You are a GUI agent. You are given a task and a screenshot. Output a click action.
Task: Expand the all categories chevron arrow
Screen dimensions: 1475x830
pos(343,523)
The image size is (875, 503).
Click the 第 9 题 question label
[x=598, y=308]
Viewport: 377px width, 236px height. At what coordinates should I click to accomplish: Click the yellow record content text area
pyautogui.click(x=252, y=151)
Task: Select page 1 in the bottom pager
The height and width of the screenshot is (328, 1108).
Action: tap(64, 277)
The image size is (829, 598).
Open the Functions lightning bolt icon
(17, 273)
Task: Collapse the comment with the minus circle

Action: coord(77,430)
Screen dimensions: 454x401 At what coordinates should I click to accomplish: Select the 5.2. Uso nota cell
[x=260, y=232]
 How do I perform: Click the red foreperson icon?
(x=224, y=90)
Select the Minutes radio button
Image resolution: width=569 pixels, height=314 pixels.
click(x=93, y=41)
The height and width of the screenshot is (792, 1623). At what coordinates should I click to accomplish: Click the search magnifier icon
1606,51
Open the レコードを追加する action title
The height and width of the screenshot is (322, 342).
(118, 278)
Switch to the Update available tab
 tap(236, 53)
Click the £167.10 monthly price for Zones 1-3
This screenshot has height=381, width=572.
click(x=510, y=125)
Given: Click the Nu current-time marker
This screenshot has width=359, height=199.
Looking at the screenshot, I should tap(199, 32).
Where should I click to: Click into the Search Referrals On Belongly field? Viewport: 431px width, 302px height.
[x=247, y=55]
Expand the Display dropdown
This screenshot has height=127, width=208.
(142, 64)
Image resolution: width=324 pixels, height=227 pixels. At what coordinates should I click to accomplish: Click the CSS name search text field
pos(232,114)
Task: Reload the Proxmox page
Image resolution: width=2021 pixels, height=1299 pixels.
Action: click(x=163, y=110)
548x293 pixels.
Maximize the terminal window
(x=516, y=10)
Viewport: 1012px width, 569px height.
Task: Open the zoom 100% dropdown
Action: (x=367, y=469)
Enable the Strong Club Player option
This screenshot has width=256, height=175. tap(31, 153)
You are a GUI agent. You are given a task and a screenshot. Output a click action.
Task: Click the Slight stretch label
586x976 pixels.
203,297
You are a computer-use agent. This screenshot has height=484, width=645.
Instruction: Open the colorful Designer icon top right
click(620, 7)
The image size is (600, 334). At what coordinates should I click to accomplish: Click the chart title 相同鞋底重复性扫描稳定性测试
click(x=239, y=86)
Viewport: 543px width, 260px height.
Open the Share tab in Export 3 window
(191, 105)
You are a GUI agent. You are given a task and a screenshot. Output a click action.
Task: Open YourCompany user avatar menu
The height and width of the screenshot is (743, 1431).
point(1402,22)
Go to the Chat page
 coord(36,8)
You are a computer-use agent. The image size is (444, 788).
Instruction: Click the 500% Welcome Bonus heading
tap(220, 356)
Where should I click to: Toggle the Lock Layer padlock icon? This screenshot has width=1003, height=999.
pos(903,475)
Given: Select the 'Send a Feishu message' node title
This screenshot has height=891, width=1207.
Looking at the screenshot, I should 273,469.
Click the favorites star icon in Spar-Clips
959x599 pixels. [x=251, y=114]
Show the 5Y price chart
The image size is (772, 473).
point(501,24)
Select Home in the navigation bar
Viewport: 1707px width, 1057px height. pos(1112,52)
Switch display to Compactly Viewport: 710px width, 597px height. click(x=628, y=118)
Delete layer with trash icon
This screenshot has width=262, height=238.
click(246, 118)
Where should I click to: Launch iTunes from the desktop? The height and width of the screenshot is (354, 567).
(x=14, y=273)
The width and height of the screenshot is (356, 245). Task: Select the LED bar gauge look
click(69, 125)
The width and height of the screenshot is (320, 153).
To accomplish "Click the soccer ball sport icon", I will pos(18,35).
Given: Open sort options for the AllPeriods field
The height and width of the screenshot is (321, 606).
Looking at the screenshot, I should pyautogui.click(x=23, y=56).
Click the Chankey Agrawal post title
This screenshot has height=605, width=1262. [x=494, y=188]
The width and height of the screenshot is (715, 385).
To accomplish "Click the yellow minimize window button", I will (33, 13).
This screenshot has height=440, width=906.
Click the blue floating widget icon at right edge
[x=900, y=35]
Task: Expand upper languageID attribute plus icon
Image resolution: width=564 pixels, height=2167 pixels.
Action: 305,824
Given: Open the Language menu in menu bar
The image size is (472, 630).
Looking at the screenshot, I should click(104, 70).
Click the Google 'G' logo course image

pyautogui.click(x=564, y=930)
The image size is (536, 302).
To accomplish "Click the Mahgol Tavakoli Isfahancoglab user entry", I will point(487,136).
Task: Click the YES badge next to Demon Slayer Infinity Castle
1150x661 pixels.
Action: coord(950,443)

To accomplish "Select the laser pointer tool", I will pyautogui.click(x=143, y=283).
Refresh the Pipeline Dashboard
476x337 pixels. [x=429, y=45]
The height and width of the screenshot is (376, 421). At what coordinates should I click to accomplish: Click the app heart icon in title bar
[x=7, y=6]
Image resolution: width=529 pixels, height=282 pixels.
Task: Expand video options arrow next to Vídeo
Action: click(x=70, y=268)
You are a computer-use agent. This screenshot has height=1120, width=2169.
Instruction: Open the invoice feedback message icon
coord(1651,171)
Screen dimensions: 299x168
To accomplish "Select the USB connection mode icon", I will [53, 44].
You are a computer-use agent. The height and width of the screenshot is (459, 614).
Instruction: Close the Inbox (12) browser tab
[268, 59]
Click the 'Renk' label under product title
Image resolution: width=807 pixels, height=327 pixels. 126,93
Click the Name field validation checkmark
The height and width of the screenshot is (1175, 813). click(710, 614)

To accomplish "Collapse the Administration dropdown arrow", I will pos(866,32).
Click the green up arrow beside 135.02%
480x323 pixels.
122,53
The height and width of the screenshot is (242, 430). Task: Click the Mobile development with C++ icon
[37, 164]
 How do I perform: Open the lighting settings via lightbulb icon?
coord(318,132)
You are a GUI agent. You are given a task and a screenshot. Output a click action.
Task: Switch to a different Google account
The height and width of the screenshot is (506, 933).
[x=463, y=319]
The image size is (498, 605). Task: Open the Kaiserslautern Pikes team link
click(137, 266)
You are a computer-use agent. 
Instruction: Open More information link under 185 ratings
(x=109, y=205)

• Set problem: Reproduce every one of the items above line for line, without changing anything.

• Exercise result:
You are a GUI agent. You are given a task and a screenshot. Output a click action.
Task: Expand the all categories chevron arrow
Screen dimensions: 1475x830
pos(343,523)
The image size is (875, 503).
Click the 第 9 题 question label
[x=598, y=308]
Viewport: 377px width, 236px height. At what coordinates should I click to accomplish: Click the yellow record content text area
pyautogui.click(x=252, y=151)
Task: Select page 1 in the bottom pager
The height and width of the screenshot is (328, 1108).
Action: tap(64, 277)
The image size is (829, 598).
Open the Functions lightning bolt icon
(17, 273)
Task: Collapse the comment with the minus circle

Action: coord(77,430)
Screen dimensions: 454x401 At what coordinates should I click to accomplish: Select the 5.2. Uso nota cell
[x=260, y=232]
 How do I perform: Click the red foreperson icon?
(x=224, y=90)
Select the Minutes radio button
Image resolution: width=569 pixels, height=314 pixels.
click(x=93, y=41)
The height and width of the screenshot is (792, 1623). At what coordinates should I click to accomplish: Click the search magnifier icon
1606,51
Open the レコードを追加する action title
The height and width of the screenshot is (322, 342).
(118, 278)
Switch to the Update available tab
 tap(236, 53)
Click the £167.10 monthly price for Zones 1-3
This screenshot has height=381, width=572.
click(x=510, y=125)
Given: Click the Nu current-time marker
This screenshot has width=359, height=199.
Looking at the screenshot, I should tap(199, 32).
Where should I click to: Click into the Search Referrals On Belongly field? Viewport: 431px width, 302px height.
[x=247, y=55]
Expand the Display dropdown
This screenshot has height=127, width=208.
(142, 64)
Image resolution: width=324 pixels, height=227 pixels. At what coordinates should I click to accomplish: Click the CSS name search text field
pos(232,114)
Task: Reload the Proxmox page
Image resolution: width=2021 pixels, height=1299 pixels.
Action: click(x=163, y=110)
548x293 pixels.
Maximize the terminal window
(x=516, y=10)
Viewport: 1012px width, 569px height.
Task: Open the zoom 100% dropdown
Action: (x=367, y=469)
Enable the Strong Club Player option
This screenshot has width=256, height=175. tap(31, 153)
You are a GUI agent. You are given a task and a screenshot. Output a click action.
Task: Click the Slight stretch label
586x976 pixels.
203,297
You are a computer-use agent. This screenshot has height=484, width=645.
Instruction: Open the colorful Designer icon top right
click(620, 7)
The image size is (600, 334). At what coordinates should I click to accomplish: Click the chart title 相同鞋底重复性扫描稳定性测试
click(x=239, y=86)
Viewport: 543px width, 260px height.
Open the Share tab in Export 3 window
(191, 105)
You are a GUI agent. You are given a task and a screenshot. Output a click action.
Task: Open YourCompany user avatar menu
The height and width of the screenshot is (743, 1431).
point(1402,22)
Go to the Chat page
 coord(36,8)
You are a computer-use agent. The image size is (444, 788).
Instruction: Click the 500% Welcome Bonus heading
tap(220, 356)
Where should I click to: Toggle the Lock Layer padlock icon? This screenshot has width=1003, height=999.
pos(903,475)
Given: Select the 'Send a Feishu message' node title
This screenshot has height=891, width=1207.
Looking at the screenshot, I should 273,469.
Click the favorites star icon in Spar-Clips
959x599 pixels. [x=251, y=114]
Show the 5Y price chart
The image size is (772, 473).
point(501,24)
Select Home in the navigation bar
Viewport: 1707px width, 1057px height. pos(1112,52)
Switch display to Compactly Viewport: 710px width, 597px height. click(x=628, y=118)
Delete layer with trash icon
This screenshot has width=262, height=238.
click(246, 118)
Where should I click to: Launch iTunes from the desktop? The height and width of the screenshot is (354, 567).
(x=14, y=273)
The width and height of the screenshot is (356, 245). Task: Select the LED bar gauge look
click(69, 125)
The width and height of the screenshot is (320, 153).
To accomplish "Click the soccer ball sport icon", I will pos(18,35).
Given: Open sort options for the AllPeriods field
The height and width of the screenshot is (321, 606).
Looking at the screenshot, I should pyautogui.click(x=23, y=56).
Click the Chankey Agrawal post title
This screenshot has height=605, width=1262. [x=494, y=188]
The width and height of the screenshot is (715, 385).
To accomplish "Click the yellow minimize window button", I will (33, 13).
This screenshot has height=440, width=906.
Click the blue floating widget icon at right edge
[x=900, y=35]
Task: Expand upper languageID attribute plus icon
Image resolution: width=564 pixels, height=2167 pixels.
Action: 305,824
Given: Open the Language menu in menu bar
The image size is (472, 630).
Looking at the screenshot, I should click(104, 70).
Click the Google 'G' logo course image

pyautogui.click(x=564, y=930)
The image size is (536, 302).
To accomplish "Click the Mahgol Tavakoli Isfahancoglab user entry", I will point(487,136).
Task: Click the YES badge next to Demon Slayer Infinity Castle
1150x661 pixels.
Action: coord(950,443)

To accomplish "Select the laser pointer tool", I will pyautogui.click(x=143, y=283).
Refresh the Pipeline Dashboard
476x337 pixels. [x=429, y=45]
The height and width of the screenshot is (376, 421). At what coordinates should I click to accomplish: Click the app heart icon in title bar
[x=7, y=6]
Image resolution: width=529 pixels, height=282 pixels.
Task: Expand video options arrow next to Vídeo
Action: click(x=70, y=268)
You are a computer-use agent. This screenshot has height=1120, width=2169.
Instruction: Open the invoice feedback message icon
coord(1651,171)
Screen dimensions: 299x168
To accomplish "Select the USB connection mode icon", I will [53, 44].
You are a computer-use agent. The height and width of the screenshot is (459, 614).
Instruction: Close the Inbox (12) browser tab
[268, 59]
Click the 'Renk' label under product title
Image resolution: width=807 pixels, height=327 pixels. 126,93
Click the Name field validation checkmark
The height and width of the screenshot is (1175, 813). click(710, 614)

To accomplish "Collapse the Administration dropdown arrow", I will pos(866,32).
Click the green up arrow beside 135.02%
480x323 pixels.
122,53
The height and width of the screenshot is (242, 430). Task: Click the Mobile development with C++ icon
[37, 164]
 How do I perform: Open the lighting settings via lightbulb icon?
coord(318,132)
You are a GUI agent. You are given a task and a screenshot. Output a click action.
Task: Switch to a different Google account
The height and width of the screenshot is (506, 933).
[x=463, y=319]
The image size is (498, 605). Task: Open the Kaiserslautern Pikes team link
click(137, 266)
You are a computer-use agent. 
Instruction: Open More information link under 185 ratings
(x=109, y=205)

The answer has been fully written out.